The big narrative arc set up in A Game of Thrones is straight-up old-timey heroic fantasy; there’s definitely a thick layer of, uh, “Knights Who Say Fuck” grim cynical realpolitik slathered on top of that arc, but it’s not the core or the foundation of the story.  There is a zombie apocalypse on the horizon.  Winter Is Coming.  This is the single most important fact about the setting, plot-wise: all your stupid dynastic intrigue is a diversion, what matters is having a heroic executive who can coordinate Bold Strong Action against the Existential Threat. 

Which is certainly old-timey-monarchist enough, just by itself.  But the books go on to emphasize that the tools needed to defeat the Existential Threat are the tools of the Old Legitimate Royal House (dragons and Valyrian steel), that only those Born of Rightful Blood can wield these tools, and that the scions of the Old Legitimate Royal House (Dany, Jon, quite probably Tyrion) are the individuals displaying the proper benevolence and strength-of-character to pull this off. 

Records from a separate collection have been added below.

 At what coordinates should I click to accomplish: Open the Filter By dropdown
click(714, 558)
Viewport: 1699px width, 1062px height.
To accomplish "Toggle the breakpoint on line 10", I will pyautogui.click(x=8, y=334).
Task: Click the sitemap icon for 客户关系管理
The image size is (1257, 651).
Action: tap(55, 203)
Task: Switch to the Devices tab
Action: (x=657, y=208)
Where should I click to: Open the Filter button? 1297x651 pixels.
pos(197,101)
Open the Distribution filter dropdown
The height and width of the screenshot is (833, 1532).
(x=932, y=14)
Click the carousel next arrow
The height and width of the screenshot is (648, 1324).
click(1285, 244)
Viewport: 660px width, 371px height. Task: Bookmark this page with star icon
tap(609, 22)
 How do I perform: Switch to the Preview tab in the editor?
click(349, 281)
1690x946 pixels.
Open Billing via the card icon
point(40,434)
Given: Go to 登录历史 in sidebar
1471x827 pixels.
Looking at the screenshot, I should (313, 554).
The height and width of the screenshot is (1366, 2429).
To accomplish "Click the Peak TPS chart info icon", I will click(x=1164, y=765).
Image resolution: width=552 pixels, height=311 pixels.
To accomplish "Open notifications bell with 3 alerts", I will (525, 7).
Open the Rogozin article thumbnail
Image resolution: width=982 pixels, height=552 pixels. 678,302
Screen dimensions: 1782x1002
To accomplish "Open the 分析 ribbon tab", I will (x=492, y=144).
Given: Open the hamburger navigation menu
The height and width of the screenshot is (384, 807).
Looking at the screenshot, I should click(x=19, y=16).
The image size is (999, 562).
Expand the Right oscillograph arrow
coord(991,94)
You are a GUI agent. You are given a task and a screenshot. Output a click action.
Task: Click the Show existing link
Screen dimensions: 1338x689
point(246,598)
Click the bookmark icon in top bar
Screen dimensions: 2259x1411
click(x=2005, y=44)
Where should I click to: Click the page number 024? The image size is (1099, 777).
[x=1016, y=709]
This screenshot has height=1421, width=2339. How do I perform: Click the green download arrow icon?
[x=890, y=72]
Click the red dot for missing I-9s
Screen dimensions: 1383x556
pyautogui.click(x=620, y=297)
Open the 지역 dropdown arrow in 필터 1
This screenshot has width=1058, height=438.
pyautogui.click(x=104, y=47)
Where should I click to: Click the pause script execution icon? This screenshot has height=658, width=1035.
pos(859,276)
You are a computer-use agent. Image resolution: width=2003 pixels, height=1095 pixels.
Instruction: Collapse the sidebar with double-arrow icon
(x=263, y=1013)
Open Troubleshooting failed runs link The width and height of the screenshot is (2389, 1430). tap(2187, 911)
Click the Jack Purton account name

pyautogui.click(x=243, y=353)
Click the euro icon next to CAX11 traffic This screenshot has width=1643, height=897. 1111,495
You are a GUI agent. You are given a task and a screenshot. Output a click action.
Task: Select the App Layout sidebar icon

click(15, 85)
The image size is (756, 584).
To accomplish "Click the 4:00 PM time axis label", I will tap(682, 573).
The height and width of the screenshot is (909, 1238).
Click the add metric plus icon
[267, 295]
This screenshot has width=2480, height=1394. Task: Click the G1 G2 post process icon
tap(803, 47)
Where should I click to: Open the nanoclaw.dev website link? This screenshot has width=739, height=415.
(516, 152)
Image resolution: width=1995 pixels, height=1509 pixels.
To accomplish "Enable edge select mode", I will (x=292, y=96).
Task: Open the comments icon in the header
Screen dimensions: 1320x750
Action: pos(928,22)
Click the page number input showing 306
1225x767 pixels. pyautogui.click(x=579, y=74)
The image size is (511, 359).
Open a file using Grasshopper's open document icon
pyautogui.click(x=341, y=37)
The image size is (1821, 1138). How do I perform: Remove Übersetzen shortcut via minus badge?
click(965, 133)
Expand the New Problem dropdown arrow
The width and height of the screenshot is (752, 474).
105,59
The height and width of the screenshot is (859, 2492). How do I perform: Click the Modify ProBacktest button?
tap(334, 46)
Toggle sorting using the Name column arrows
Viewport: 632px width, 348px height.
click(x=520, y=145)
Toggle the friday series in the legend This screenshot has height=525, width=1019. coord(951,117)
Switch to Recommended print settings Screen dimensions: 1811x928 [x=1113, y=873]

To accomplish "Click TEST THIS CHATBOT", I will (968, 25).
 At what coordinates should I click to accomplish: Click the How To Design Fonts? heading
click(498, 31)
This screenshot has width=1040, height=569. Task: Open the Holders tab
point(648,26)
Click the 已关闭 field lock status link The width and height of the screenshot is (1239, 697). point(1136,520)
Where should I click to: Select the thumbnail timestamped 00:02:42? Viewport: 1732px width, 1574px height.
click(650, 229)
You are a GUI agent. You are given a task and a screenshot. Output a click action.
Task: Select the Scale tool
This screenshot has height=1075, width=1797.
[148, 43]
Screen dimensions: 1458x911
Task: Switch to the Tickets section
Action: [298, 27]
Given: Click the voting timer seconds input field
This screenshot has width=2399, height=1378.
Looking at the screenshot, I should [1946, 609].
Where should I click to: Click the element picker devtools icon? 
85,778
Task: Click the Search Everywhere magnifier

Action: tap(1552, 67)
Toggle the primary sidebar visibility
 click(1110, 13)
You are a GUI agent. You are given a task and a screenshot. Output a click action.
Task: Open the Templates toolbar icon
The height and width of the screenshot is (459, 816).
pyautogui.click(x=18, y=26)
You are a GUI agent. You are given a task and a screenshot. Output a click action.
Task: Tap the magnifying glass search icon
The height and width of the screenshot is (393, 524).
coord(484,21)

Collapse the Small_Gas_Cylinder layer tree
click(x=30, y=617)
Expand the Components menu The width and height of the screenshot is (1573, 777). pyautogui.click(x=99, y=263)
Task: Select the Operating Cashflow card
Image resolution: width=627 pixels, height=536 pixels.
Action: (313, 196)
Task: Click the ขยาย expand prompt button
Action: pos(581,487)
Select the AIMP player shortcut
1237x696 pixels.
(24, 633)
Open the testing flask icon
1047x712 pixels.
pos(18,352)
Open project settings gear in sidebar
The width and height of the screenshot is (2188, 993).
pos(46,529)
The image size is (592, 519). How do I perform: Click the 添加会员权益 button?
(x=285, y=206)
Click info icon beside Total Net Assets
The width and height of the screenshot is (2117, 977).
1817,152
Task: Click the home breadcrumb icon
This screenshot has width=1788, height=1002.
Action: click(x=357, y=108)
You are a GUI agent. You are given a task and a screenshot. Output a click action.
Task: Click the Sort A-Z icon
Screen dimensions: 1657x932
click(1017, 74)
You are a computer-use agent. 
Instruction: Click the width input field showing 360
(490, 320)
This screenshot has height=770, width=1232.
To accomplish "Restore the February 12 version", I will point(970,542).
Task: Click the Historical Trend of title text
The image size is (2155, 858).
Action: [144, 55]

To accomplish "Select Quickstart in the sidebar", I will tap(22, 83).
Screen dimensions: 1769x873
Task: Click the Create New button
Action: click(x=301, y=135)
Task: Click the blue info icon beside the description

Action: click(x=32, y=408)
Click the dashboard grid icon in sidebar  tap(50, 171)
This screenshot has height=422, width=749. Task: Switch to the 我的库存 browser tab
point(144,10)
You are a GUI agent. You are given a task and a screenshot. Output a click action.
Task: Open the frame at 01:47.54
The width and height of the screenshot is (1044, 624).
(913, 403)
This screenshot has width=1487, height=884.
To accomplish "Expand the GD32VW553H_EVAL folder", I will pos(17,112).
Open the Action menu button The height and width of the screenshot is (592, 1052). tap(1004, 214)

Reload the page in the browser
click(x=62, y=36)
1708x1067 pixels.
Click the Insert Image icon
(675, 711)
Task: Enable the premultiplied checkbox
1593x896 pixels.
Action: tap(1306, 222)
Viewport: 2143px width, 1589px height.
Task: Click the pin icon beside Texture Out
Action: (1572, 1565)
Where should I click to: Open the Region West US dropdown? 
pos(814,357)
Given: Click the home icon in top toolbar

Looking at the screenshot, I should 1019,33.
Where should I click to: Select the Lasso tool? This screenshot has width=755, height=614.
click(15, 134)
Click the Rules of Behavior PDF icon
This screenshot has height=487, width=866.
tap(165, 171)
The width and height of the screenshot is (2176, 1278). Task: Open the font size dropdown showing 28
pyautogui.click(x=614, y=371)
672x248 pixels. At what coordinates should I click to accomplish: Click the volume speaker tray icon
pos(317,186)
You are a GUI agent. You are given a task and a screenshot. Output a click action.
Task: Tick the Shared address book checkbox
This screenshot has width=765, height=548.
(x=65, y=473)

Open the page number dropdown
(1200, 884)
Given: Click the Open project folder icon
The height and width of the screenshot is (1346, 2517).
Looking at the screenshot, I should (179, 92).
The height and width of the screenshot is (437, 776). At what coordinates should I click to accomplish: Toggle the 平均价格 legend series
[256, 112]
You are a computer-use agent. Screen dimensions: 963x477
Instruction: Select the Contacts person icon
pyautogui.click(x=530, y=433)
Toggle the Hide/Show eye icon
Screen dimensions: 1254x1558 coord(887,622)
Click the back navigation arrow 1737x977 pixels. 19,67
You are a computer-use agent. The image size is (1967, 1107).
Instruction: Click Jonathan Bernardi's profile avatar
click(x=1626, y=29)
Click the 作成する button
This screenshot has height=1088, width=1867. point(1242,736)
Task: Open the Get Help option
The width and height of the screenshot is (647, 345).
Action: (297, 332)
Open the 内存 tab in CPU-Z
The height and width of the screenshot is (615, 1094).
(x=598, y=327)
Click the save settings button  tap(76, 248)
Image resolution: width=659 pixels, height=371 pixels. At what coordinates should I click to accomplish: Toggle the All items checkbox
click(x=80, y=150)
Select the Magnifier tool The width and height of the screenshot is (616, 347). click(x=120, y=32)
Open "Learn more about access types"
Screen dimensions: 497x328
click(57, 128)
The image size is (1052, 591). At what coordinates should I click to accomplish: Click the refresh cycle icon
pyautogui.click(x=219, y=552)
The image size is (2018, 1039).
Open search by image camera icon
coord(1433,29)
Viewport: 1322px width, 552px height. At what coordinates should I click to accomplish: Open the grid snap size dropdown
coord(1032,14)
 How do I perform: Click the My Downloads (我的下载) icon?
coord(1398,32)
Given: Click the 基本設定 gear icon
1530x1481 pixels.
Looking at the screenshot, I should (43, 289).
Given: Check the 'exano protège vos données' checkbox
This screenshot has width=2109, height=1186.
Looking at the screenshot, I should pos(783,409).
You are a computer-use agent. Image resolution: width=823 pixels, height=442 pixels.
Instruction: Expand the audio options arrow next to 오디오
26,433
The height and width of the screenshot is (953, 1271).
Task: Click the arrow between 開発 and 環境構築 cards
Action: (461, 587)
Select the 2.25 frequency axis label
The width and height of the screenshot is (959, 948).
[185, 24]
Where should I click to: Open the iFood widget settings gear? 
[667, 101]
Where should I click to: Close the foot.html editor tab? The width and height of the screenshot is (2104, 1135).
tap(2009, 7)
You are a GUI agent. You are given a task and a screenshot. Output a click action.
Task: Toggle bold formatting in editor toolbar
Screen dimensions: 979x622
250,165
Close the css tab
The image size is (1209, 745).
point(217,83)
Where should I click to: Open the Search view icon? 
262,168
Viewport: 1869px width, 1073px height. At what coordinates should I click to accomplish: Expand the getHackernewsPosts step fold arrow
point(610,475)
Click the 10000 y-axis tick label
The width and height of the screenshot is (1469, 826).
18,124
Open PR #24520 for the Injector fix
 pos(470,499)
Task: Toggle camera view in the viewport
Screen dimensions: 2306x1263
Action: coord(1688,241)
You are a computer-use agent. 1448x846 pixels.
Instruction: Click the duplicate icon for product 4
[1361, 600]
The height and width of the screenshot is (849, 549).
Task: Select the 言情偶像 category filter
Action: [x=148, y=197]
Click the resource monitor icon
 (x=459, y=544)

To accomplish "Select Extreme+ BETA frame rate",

That’s where we were as of, say, the end of A Clash of Kings.  It’s become pretty clear since then that Martin has fallen in love with his own reputation as a purveyor of Grim Cynical Reality, and also with his reputation as someone willing to shock his readers by having his lead characters meet horrible fates, so he’s drifted more and more in that direction – see, e.g., the whole Brienne and Pod wandering-through-the-horror plotline, and Tyrion’s Book 5 transformation into a unpleasantly selfish dickwad.  And, concomitantly, he’s drifting further and further away from the heroic fantasy arc. 

(This is my personal explanation for why the books are taking so damn long.  I think he really doesn’t want to get around to doing the things his plot demands that he do, because they will reveal the extent to which is opus really is just Lame Old-Fashioned Extruded Fantasy Product at its heart.)

It wouldn’t surprise me hugely at this point if he were driven to subvert the whole thing by, say, having Dany turn into a Crazy Bad Guy and having some relative rando end up more-or-less saving the day and holding power, no matter how little sense it made from a literary perspective.  But I don’t blame anyone for looking at the plot being set up in the first segments of the series and the show, the plot where “Jon is Rhaegar’s heir” is the central hidden plot hinge, and taking it seriously. 


But of course Douthat isn’t really interested in the actual literary properties of this story.  He’s interested in the psychology of the readers/viewers.

And if you’re trying to sell me on the idea that people are into Game of Thrones because they so dearly love watching cynical eviscerations of the monarchy – that is, because it’s so much fun to watch someone “subvert fantasy tropes” – well, all I can say is that my priors are blaring all sorts of alarms here, and you’re going to need to present a whole hell of a lot more evidence in order to convince me.  That does not sound like any large group of people I’ve ever heard of.  That sounds like the kind of thing that appeals to small communities of intellectuals and artists, sometimes, and pretty much no one else. 

Yes, yes, “they secretly yearn for a king” is a little strong and a little out-on-a-limb (although frankly I wouldn’t be so super surprised).  But let’s go with “they like pretty old-fashioned outfits and cool-looking castles and badass swordfights.”  And “they like the idea of being important and noteworthy just because of your birth, with the details of your personality being socially and politically salient facts.”  And even just “they like [fake] history-as-soap-opera, where people and relationships dominate, because it’s a lot more resonant than history-as-the-grinding-of-vast-impersonal-egregores.”